By eliminating Java virtual machine-based object cache, release 2.3 is designed to offer higher concurrent performance at scale. There is also better Cypher performance through improvements to the query planner, according to Neo.
"Neo4j 2.3 marks the culmination of close to two years of engineering effort to move the entire database cache into a different layer, out of the JVM and off heap from the JVM and onto a low-level in-memory page cache that we designed especially for handling graph workloads," Neo Technology products VP Philip Rathle said.
"Java is extremely good and efficient at many things. What it's not so great at is if inside your Java virtual machine you're attempting to store the database cache. Then what happens with very high workloads is that you end up churning data in the cache. We've had customers with gigabytes of data per second coming into and out of the JVM."
The resulting garbage-collection process causes delays and can involve users with complex Java tuning.

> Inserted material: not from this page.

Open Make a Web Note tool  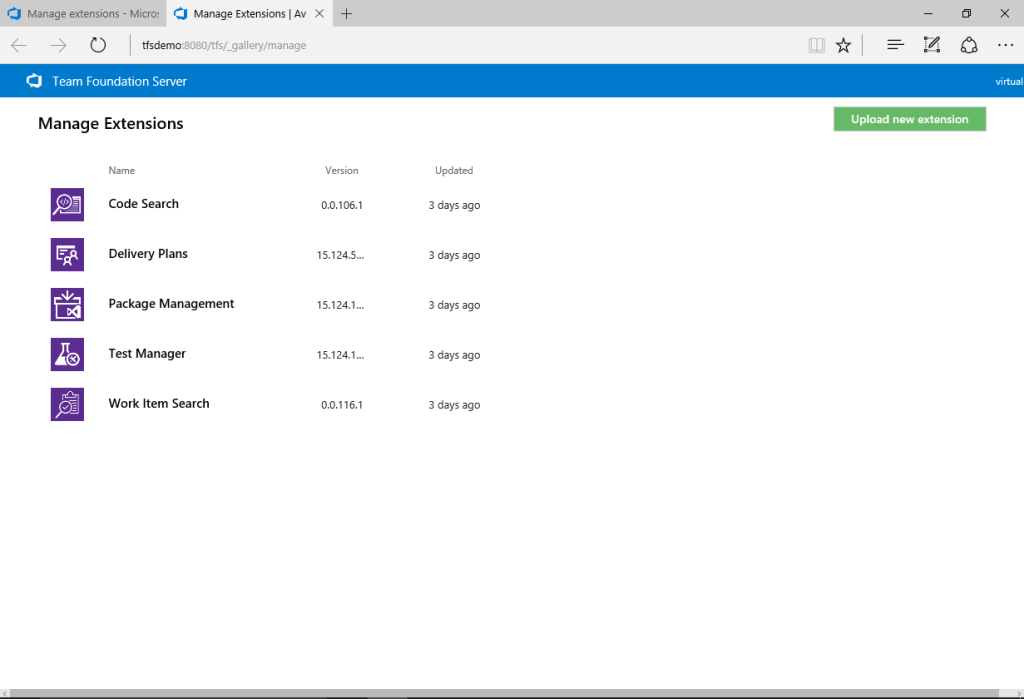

"You really want your database just to perform and just to be robust and reliable. So by moving the cache off the JVM heap, we're seeing inside our own internal tests as well as some customers that have been part of the beta program much better scalability and just general behaviour as the datasets get very big," Rathle said.
The previous 2.2 release offered improvements in concurrent write throughput, with 10 times more being pushed data in.
"This does a similar thing for reads. We've seen in our testing with realistic customer workloads increases of up to seven times on larger machines with multi-threaded workloads," he said.
The open-source Neo4j graph database is used by businesses such as eBay, Wal-Mart and UBS. Graph databases use nodes and the connections between them to describe networks and contexts.
Last year, Forrester Research predicted that just over a quarter of enterprises will be using such databases by 2017 to support next-generation business applications that need connected datasets.
In Neo4j 2.3, the query planner, which uses the pattern described in the Cypher query to calculate the fastest and cheapest way of obtaining the information required, has been improved.
"Even for a simple query there may be literally be hundreds of millions of ways the database could go about getting the data. The best path could differ quite a lot, based on the data and how it's connected and how much of one type of thing you have versus another," Rathle said.
"The query planner that we released earlier this year was our first foray into cost-based planning, which takes account of both the shape of the query and the shape and quantity of data. We've made it a lot better in 2.3. It supports a number of new algorithms for really some important queries, including some that are really common in recommendations."
Other improvements in release 2.3 are string-enhanced graph searches, and database-enforced schema to ensure specified properties always exist for given nodes and relationships. There is also a fully-supported Neo4j data integration library for the Spring Framework.
On the operations side, Neo4j brings official support of Docker containers and for PowerShell, along with a Mac installer and launcher.
Under the partnership with IBM, the high-end Power8 system with large in-memory capacity will be offered with the Neo4j database, particularly aimed fraud detection, large-scale recommendations and Internet-of-Things applications.
"Our engineering teams are working with IBM's hardware engineering teams to optimise both Neo4j and the Power8 platforms to be able to process extremely large graphs much faster and at much higher rates than anything that's been possible. We expect it to push the state of the art by probably 10 times," Rathle said.
The goal of the openCypher open-source project will be the creation of a language specification, a reference implementation, a technology compatibility kit, and reference documentation.
Initial supporters of the project include Oracle, Apache Spark firm Databricks, Tableau, GraphAware, GrapheneDB, Graph Story, GraphGrid, Information Analysis Incorporated, Linkurious, Structr and Tom Sawyer Software.
"The query language is something that we've spent years refining - it's actually our third attempt at a query language. It's really created a strong base of adoption, where most people learning graph databases today learn using the Cypher query language," he said.